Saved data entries
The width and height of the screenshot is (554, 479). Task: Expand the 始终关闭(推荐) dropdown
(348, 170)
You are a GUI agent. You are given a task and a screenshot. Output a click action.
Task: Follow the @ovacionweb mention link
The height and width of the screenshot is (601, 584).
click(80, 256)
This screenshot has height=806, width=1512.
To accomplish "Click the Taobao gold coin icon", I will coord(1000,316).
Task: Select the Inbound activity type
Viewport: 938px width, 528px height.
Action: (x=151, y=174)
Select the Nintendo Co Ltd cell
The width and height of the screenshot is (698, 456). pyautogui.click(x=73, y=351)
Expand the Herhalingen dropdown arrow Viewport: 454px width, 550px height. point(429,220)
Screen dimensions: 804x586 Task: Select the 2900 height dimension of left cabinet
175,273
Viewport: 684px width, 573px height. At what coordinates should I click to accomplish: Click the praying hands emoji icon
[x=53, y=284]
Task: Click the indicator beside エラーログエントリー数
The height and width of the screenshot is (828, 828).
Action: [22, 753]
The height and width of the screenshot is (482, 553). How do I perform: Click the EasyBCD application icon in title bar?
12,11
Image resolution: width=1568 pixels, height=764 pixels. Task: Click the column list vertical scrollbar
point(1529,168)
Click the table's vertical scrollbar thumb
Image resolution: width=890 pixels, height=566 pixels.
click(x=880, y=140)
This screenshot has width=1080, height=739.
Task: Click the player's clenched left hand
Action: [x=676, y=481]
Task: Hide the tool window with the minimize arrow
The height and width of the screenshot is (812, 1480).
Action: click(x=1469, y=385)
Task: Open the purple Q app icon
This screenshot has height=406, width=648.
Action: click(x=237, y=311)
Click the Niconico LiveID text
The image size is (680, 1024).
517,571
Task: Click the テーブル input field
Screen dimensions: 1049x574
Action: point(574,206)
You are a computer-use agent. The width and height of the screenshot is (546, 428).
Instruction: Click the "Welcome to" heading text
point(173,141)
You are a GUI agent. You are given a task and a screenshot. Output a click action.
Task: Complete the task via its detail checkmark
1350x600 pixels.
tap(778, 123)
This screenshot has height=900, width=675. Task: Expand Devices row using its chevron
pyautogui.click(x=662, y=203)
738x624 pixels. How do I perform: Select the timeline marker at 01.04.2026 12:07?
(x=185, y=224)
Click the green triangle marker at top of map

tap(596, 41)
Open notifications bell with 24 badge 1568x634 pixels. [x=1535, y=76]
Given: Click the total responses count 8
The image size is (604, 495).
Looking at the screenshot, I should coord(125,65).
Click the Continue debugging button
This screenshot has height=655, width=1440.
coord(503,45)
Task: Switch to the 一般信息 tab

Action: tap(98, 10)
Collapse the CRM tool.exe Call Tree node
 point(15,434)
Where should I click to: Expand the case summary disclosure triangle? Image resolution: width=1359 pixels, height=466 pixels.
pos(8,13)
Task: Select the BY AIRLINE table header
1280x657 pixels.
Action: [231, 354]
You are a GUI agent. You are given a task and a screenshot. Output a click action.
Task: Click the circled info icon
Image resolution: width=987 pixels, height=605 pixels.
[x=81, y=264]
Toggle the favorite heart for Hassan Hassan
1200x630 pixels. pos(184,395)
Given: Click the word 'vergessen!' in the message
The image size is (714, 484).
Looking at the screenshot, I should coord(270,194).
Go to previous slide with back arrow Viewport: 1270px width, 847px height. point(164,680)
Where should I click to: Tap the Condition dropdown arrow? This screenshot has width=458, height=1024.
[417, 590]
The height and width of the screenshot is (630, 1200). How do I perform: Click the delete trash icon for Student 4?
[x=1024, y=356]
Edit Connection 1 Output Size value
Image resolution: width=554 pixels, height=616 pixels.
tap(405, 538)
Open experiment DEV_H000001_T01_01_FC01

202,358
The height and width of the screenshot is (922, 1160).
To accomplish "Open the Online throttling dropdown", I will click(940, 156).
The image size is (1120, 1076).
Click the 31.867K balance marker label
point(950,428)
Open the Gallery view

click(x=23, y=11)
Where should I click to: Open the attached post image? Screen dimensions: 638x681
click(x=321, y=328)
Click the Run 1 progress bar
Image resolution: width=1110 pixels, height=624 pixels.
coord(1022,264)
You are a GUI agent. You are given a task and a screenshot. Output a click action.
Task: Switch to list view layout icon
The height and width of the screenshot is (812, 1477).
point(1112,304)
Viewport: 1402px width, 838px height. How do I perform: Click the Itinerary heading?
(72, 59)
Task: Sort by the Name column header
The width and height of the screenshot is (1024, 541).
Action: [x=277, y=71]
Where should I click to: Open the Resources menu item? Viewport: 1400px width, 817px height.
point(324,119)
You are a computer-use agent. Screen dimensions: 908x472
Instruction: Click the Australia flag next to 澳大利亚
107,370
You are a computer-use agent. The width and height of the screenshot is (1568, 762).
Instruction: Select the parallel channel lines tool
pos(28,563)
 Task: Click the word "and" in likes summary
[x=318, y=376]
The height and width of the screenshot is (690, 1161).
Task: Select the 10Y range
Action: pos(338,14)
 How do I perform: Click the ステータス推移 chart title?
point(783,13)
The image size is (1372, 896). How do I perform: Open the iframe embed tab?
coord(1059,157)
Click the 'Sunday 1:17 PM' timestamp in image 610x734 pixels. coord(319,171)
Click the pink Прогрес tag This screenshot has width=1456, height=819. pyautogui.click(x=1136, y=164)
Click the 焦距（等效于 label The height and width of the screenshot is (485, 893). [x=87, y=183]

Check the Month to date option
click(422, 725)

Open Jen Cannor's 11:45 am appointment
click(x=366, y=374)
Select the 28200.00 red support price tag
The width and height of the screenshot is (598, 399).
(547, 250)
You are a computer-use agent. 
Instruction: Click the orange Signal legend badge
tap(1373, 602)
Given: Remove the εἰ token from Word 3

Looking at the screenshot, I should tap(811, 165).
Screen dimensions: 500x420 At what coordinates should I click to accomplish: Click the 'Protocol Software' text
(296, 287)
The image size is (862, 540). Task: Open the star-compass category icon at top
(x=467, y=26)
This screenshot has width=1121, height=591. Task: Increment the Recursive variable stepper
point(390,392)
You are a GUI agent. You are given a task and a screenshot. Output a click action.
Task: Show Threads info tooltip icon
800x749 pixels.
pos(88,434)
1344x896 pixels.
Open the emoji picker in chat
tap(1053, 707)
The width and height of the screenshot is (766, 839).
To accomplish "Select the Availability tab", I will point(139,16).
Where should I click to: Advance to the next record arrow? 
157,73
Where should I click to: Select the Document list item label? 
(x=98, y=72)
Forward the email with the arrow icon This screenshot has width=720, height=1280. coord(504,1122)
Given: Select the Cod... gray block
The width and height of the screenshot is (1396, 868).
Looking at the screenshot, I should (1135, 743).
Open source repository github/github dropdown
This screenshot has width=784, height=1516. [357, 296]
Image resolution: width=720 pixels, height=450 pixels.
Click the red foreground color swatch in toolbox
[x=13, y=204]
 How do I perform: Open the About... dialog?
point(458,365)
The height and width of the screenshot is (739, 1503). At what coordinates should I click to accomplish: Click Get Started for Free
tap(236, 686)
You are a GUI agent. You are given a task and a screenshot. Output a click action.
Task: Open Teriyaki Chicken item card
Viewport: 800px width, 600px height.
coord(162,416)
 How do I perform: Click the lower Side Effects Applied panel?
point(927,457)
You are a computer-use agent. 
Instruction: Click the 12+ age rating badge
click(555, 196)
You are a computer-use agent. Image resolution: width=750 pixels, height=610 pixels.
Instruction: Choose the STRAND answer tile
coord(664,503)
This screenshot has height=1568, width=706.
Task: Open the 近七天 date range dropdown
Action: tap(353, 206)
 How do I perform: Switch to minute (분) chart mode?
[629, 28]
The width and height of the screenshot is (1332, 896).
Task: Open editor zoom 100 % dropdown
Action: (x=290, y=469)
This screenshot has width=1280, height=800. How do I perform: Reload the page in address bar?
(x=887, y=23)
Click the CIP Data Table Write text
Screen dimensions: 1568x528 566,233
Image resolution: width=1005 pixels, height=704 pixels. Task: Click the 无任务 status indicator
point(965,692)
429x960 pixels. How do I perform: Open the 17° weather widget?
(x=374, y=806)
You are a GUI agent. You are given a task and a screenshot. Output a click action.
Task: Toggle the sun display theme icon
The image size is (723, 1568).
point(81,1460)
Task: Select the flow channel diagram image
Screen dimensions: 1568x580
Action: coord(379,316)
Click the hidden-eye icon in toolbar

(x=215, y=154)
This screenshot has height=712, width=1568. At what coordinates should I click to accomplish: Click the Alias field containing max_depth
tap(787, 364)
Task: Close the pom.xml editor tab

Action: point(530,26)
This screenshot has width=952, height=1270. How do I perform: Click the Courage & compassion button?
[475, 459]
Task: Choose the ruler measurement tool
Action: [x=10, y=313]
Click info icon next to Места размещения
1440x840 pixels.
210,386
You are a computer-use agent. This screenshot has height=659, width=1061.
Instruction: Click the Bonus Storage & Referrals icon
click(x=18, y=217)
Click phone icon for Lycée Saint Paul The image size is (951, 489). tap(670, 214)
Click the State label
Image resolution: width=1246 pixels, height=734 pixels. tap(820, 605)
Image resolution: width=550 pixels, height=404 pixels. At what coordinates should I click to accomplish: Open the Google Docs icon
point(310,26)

Exercise directions → From the entries above, restate word for word the lines from the line containing "Task: Hide the" to the line containing "Go to previous", both ends included, and nothing more.

Solution for this problem →
Task: Hide the tool window with the minimize arrow
The height and width of the screenshot is (812, 1480).
Action: click(x=1469, y=385)
Task: Open the purple Q app icon
This screenshot has height=406, width=648.
Action: click(x=237, y=311)
Click the Niconico LiveID text
The image size is (680, 1024).
517,571
Task: Click the テーブル input field
Screen dimensions: 1049x574
Action: point(574,206)
You are a computer-use agent. The width and height of the screenshot is (546, 428).
Instruction: Click the "Welcome to" heading text
point(173,141)
You are a GUI agent. You are given a task and a screenshot. Output a click action.
Task: Complete the task via its detail checkmark
1350x600 pixels.
tap(778, 123)
This screenshot has height=900, width=675. Task: Expand Devices row using its chevron
pyautogui.click(x=662, y=203)
738x624 pixels. How do I perform: Select the timeline marker at 01.04.2026 12:07?
(x=185, y=224)
Click the green triangle marker at top of map

tap(596, 41)
Open notifications bell with 24 badge 1568x634 pixels. [x=1535, y=76]
Given: Click the total responses count 8
The image size is (604, 495).
Looking at the screenshot, I should coord(125,65).
Click the Continue debugging button
This screenshot has height=655, width=1440.
coord(503,45)
Task: Switch to the 一般信息 tab

Action: tap(98, 10)
Collapse the CRM tool.exe Call Tree node
 point(15,434)
Where should I click to: Expand the case summary disclosure triangle? Image resolution: width=1359 pixels, height=466 pixels.
pos(8,13)
Task: Select the BY AIRLINE table header
1280x657 pixels.
Action: [231, 354]
You are a GUI agent. You are given a task and a screenshot. Output a click action.
Task: Click the circled info icon
Image resolution: width=987 pixels, height=605 pixels.
[x=81, y=264]
Toggle the favorite heart for Hassan Hassan
1200x630 pixels. pos(184,395)
Given: Click the word 'vergessen!' in the message
The image size is (714, 484).
Looking at the screenshot, I should coord(270,194).
Go to previous slide with back arrow Viewport: 1270px width, 847px height. point(164,680)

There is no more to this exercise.